Пораженная таким необычайным зрелищем, толпа не шевелилась и безмолвствовала. Пользуясь этим, боцман схватил довольно увесистый кусок сталактита и принялся им обрабатывать жреца, который, выронив из руки топор, беспомощно стоял перед наносившим ему удары моряком.
Наконец последний, бросив камень, с такой силой ткнул ногой в отвислое брюхо жреца, что тот упал навзничь и, катаясь по полу пещеры, принялся испускать пронзительные вопли.
Только теперь опомнилась толпа. Несколько человек бросились было поднимать старика, но тот, пристыженный своим падением, сам поспешил подняться на ноги. Однако едва он успел немного выпрямиться, как меткая пуля Ульоа вновь заставила его упасть, и уже навсегда. Вслед за капитаном выстрелил и Бельграно. Гул выстрелов, усиленный отзвуками пещеры, произвел на устрашенную толпу впечатление внезапного громового удара.
Дикари в паническом ужасе заметались по обширной пещере и бросились к выходу, как стадо испуганных животных, опрокидывая и давя друг друга.
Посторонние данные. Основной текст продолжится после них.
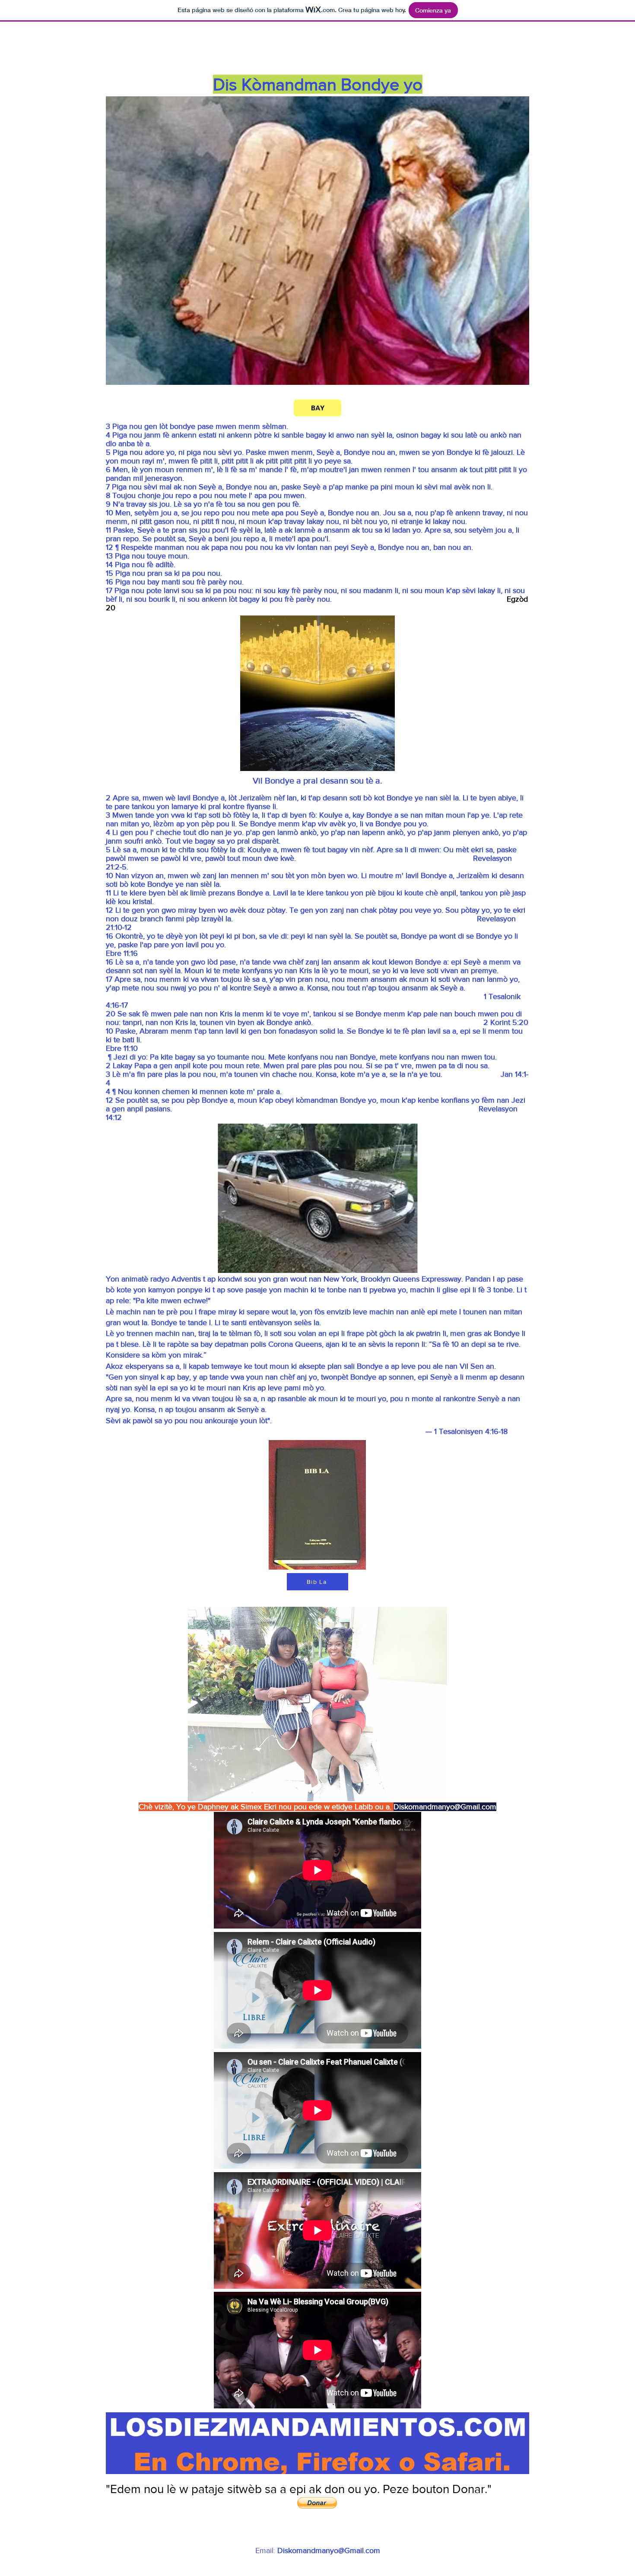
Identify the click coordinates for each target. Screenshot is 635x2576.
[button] (317, 2503)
Женщины и дети с отчаянными визгами и криками бежали впереди.
Ульоа, Бельграно и Математе пускали выстрел за выстрелом по улепетывавшей со всех ног толпе, воображавшей, что на нее напали сами боги грома и молнии.
По первому выстрелу Ретон понял, в чем дело, и поспешил в ту сторону, откуда раздался этот выстрел.
— Капитан! — Дон Педро!.. Спасители мои! — радостно бормотал старик, так чудесно избавленный от смерти в самый критический момент, когда, казалось, уж неоткуда было ожидать помощи.
— Бравый мой Ретон! Дорогой друг! — восклицал, в свою очередь, Ульоа, порывисто кидаясь навстречу старику по опустевшей уже пещере. — Как я счастлив, что мне удалось наконец вырвать тебя из когтей и зубов этих дьяволов!
Взволнованные до глубины души, оба моряка крепко обнялись.
— Обнимите и меня, боцман! — вскричал Бельграно, подходя к старику, когда тот высвободился из объятий капитана.
— О, сеньор Бельграно! С радостью!
— А ваша сестра?
— В полной безопасности, — ответил за молодого человека Ульоа и тотчас же прибавил: — Уберемся поскорее отсюда. Эти дьяволы, пожалуй, опомнятся и вернутся, чтобы отомстить нам за своего старого урода. Ноги еще служат тебе, Ретон?